[Collected data]
BEGIN

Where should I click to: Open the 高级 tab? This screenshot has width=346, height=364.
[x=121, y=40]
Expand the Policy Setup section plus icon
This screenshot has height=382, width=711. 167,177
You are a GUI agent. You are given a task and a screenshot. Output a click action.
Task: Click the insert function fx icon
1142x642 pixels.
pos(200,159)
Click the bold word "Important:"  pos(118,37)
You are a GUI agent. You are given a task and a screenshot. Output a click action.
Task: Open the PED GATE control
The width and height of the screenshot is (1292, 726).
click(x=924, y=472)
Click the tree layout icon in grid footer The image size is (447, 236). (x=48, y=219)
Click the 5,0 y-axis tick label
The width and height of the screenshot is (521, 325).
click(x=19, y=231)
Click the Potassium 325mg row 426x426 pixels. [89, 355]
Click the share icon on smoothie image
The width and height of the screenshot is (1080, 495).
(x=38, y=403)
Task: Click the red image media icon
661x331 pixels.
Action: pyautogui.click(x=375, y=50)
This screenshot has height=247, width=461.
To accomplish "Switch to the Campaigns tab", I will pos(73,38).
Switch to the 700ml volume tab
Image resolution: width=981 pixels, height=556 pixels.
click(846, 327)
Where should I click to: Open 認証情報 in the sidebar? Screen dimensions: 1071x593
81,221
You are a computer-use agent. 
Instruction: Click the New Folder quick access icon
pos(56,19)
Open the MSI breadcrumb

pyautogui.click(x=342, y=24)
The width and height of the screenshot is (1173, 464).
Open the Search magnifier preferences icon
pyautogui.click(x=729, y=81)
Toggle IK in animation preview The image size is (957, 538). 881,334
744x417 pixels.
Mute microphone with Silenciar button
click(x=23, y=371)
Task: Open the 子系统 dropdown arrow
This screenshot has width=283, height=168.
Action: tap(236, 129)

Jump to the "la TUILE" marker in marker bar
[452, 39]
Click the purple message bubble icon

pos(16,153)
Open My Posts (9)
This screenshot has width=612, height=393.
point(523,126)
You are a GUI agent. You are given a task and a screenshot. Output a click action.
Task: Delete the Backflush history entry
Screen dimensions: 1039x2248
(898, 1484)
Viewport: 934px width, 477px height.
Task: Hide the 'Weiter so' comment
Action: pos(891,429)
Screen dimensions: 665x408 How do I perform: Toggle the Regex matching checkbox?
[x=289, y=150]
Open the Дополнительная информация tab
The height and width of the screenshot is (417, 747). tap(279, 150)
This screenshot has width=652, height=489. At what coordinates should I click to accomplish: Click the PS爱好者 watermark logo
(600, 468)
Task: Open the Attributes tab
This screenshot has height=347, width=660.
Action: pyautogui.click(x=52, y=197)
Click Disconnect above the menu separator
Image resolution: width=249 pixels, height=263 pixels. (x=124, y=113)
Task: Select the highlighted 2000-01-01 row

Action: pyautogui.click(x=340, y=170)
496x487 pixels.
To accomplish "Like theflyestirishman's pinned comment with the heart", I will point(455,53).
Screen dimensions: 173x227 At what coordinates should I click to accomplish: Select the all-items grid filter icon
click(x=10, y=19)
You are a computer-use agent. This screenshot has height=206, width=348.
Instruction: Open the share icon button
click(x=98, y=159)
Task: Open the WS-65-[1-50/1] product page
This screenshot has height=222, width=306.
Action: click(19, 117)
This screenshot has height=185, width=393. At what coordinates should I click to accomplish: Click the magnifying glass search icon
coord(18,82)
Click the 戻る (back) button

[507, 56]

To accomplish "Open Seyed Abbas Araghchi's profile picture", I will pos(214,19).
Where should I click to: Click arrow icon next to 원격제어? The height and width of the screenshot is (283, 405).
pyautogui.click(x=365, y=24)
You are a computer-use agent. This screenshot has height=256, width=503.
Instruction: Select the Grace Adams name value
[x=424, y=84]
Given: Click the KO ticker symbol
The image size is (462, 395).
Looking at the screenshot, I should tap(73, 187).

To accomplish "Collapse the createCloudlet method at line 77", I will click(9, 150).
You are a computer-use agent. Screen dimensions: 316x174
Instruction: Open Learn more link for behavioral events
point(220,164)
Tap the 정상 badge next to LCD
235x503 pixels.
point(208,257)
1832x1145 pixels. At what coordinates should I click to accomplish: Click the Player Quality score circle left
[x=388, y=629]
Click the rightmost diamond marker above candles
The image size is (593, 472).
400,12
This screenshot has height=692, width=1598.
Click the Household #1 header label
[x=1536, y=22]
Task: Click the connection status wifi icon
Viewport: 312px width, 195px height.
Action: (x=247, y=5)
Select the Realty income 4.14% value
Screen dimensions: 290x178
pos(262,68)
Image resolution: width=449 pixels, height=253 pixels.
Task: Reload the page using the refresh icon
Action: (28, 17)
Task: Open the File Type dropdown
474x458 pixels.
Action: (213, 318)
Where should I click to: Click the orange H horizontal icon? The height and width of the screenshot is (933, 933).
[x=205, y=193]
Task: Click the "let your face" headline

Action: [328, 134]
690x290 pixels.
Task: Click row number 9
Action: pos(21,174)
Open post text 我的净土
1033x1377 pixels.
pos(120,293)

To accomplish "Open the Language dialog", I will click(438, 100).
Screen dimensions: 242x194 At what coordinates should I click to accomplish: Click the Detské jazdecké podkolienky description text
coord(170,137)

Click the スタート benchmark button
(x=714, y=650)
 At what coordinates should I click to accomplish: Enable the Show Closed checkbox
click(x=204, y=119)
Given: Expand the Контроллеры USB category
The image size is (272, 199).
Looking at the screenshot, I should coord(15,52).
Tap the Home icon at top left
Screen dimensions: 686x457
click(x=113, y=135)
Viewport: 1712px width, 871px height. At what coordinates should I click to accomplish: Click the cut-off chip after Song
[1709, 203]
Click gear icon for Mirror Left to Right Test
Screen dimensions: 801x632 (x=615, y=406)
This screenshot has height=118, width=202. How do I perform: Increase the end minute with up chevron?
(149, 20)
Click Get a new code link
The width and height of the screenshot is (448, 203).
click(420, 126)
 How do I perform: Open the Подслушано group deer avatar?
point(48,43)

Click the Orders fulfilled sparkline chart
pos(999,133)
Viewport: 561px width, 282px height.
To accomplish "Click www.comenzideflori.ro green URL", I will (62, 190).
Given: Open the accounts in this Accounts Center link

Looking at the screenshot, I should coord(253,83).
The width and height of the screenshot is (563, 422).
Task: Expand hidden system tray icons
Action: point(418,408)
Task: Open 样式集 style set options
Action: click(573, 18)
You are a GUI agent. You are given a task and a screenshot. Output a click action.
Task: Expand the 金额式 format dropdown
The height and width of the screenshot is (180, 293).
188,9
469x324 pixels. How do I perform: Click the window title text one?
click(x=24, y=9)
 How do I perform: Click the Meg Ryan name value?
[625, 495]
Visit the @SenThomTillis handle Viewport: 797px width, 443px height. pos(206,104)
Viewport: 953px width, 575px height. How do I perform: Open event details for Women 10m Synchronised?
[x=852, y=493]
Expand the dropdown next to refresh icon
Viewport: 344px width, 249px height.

END

Exercise goal →
The whole of the data is to be copied out word for word.

Output below →
Where should I click to: Open the 高级 tab? This screenshot has width=346, height=364.
[x=121, y=40]
Expand the Policy Setup section plus icon
This screenshot has height=382, width=711. 167,177
You are a GUI agent. You are given a task and a screenshot. Output a click action.
Task: Click the insert function fx icon
1142x642 pixels.
pos(200,159)
Click the bold word "Important:"  pos(118,37)
You are a GUI agent. You are given a task and a screenshot. Output a click action.
Task: Open the PED GATE control
The width and height of the screenshot is (1292, 726).
click(x=924, y=472)
Click the tree layout icon in grid footer The image size is (447, 236). (x=48, y=219)
Click the 5,0 y-axis tick label
The width and height of the screenshot is (521, 325).
click(x=19, y=231)
Click the Potassium 325mg row 426x426 pixels. [89, 355]
Click the share icon on smoothie image
The width and height of the screenshot is (1080, 495).
(x=38, y=403)
Task: Click the red image media icon
661x331 pixels.
Action: pyautogui.click(x=375, y=50)
This screenshot has height=247, width=461.
To accomplish "Switch to the Campaigns tab", I will pos(73,38).
Switch to the 700ml volume tab
Image resolution: width=981 pixels, height=556 pixels.
click(846, 327)
Where should I click to: Open 認証情報 in the sidebar? Screen dimensions: 1071x593
81,221
You are a computer-use agent. 
Instruction: Click the New Folder quick access icon
pos(56,19)
Open the MSI breadcrumb

pyautogui.click(x=342, y=24)
The width and height of the screenshot is (1173, 464).
Open the Search magnifier preferences icon
pyautogui.click(x=729, y=81)
Toggle IK in animation preview The image size is (957, 538). 881,334
744x417 pixels.
Mute microphone with Silenciar button
click(x=23, y=371)
Task: Open the 子系统 dropdown arrow
This screenshot has width=283, height=168.
Action: tap(236, 129)

Jump to the "la TUILE" marker in marker bar
[452, 39]
Click the purple message bubble icon

pos(16,153)
Open My Posts (9)
This screenshot has width=612, height=393.
point(523,126)
You are a GUI agent. You are given a task and a screenshot. Output a click action.
Task: Delete the Backflush history entry
Screen dimensions: 1039x2248
(898, 1484)
Viewport: 934px width, 477px height.
Task: Hide the 'Weiter so' comment
Action: pos(891,429)
Screen dimensions: 665x408 How do I perform: Toggle the Regex matching checkbox?
[x=289, y=150]
Open the Дополнительная информация tab
The height and width of the screenshot is (417, 747). tap(279, 150)
This screenshot has width=652, height=489. At what coordinates should I click to accomplish: Click the PS爱好者 watermark logo
(600, 468)
Task: Open the Attributes tab
This screenshot has height=347, width=660.
Action: pyautogui.click(x=52, y=197)
Click Disconnect above the menu separator
Image resolution: width=249 pixels, height=263 pixels. (x=124, y=113)
Task: Select the highlighted 2000-01-01 row

Action: pyautogui.click(x=340, y=170)
496x487 pixels.
To accomplish "Like theflyestirishman's pinned comment with the heart", I will point(455,53).
Screen dimensions: 173x227 At what coordinates should I click to accomplish: Select the all-items grid filter icon
click(x=10, y=19)
You are a computer-use agent. This screenshot has height=206, width=348.
Instruction: Open the share icon button
click(x=98, y=159)
Task: Open the WS-65-[1-50/1] product page
This screenshot has height=222, width=306.
Action: click(19, 117)
This screenshot has height=185, width=393. At what coordinates should I click to accomplish: Click the magnifying glass search icon
coord(18,82)
Click the 戻る (back) button

[507, 56]

To accomplish "Open Seyed Abbas Araghchi's profile picture", I will pos(214,19).
Where should I click to: Click arrow icon next to 원격제어? The height and width of the screenshot is (283, 405).
pyautogui.click(x=365, y=24)
You are a computer-use agent. This screenshot has height=256, width=503.
Instruction: Select the Grace Adams name value
[x=424, y=84]
Given: Click the KO ticker symbol
The image size is (462, 395).
Looking at the screenshot, I should tap(73, 187).

To accomplish "Collapse the createCloudlet method at line 77", I will click(9, 150).
You are a computer-use agent. Screen dimensions: 316x174
Instruction: Open Learn more link for behavioral events
point(220,164)
Tap the 정상 badge next to LCD
235x503 pixels.
point(208,257)
1832x1145 pixels. At what coordinates should I click to accomplish: Click the Player Quality score circle left
[x=388, y=629]
Click the rightmost diamond marker above candles
The image size is (593, 472).
400,12
This screenshot has height=692, width=1598.
Click the Household #1 header label
[x=1536, y=22]
Task: Click the connection status wifi icon
Viewport: 312px width, 195px height.
Action: (x=247, y=5)
Select the Realty income 4.14% value
Screen dimensions: 290x178
pos(262,68)
Image resolution: width=449 pixels, height=253 pixels.
Task: Reload the page using the refresh icon
Action: (28, 17)
Task: Open the File Type dropdown
474x458 pixels.
Action: (213, 318)
Where should I click to: Click the orange H horizontal icon? The height and width of the screenshot is (933, 933).
[x=205, y=193]
Task: Click the "let your face" headline

Action: [328, 134]
690x290 pixels.
Task: Click row number 9
Action: pos(21,174)
Open post text 我的净土
1033x1377 pixels.
pos(120,293)

To accomplish "Open the Language dialog", I will click(438, 100).
Screen dimensions: 242x194 At what coordinates should I click to accomplish: Click the Detské jazdecké podkolienky description text
coord(170,137)

Click the スタート benchmark button
(x=714, y=650)
 At what coordinates should I click to accomplish: Enable the Show Closed checkbox
click(x=204, y=119)
Given: Expand the Контроллеры USB category
The image size is (272, 199).
Looking at the screenshot, I should coord(15,52).
Tap the Home icon at top left
Screen dimensions: 686x457
click(x=113, y=135)
Viewport: 1712px width, 871px height. At what coordinates should I click to accomplish: Click the cut-off chip after Song
[1709, 203]
Click gear icon for Mirror Left to Right Test
Screen dimensions: 801x632 (x=615, y=406)
This screenshot has height=118, width=202. How do I perform: Increase the end minute with up chevron?
(149, 20)
Click Get a new code link
The width and height of the screenshot is (448, 203).
click(420, 126)
 How do I perform: Open the Подслушано group deer avatar?
point(48,43)

Click the Orders fulfilled sparkline chart
pos(999,133)
Viewport: 561px width, 282px height.
To accomplish "Click www.comenzideflori.ro green URL", I will (62, 190).
Given: Open the accounts in this Accounts Center link

Looking at the screenshot, I should coord(253,83).
The width and height of the screenshot is (563, 422).
Task: Expand hidden system tray icons
Action: point(418,408)
Task: Open 样式集 style set options
Action: click(573, 18)
You are a GUI agent. You are given a task and a screenshot. Output a click action.
Task: Expand the 金额式 format dropdown
The height and width of the screenshot is (180, 293).
188,9
469x324 pixels. How do I perform: Click the window title text one?
click(x=24, y=9)
 How do I perform: Click the Meg Ryan name value?
[625, 495]
Visit the @SenThomTillis handle Viewport: 797px width, 443px height. pos(206,104)
Viewport: 953px width, 575px height. How do I perform: Open event details for Women 10m Synchronised?
[x=852, y=493]
Expand the dropdown next to refresh icon
Viewport: 344px width, 249px height.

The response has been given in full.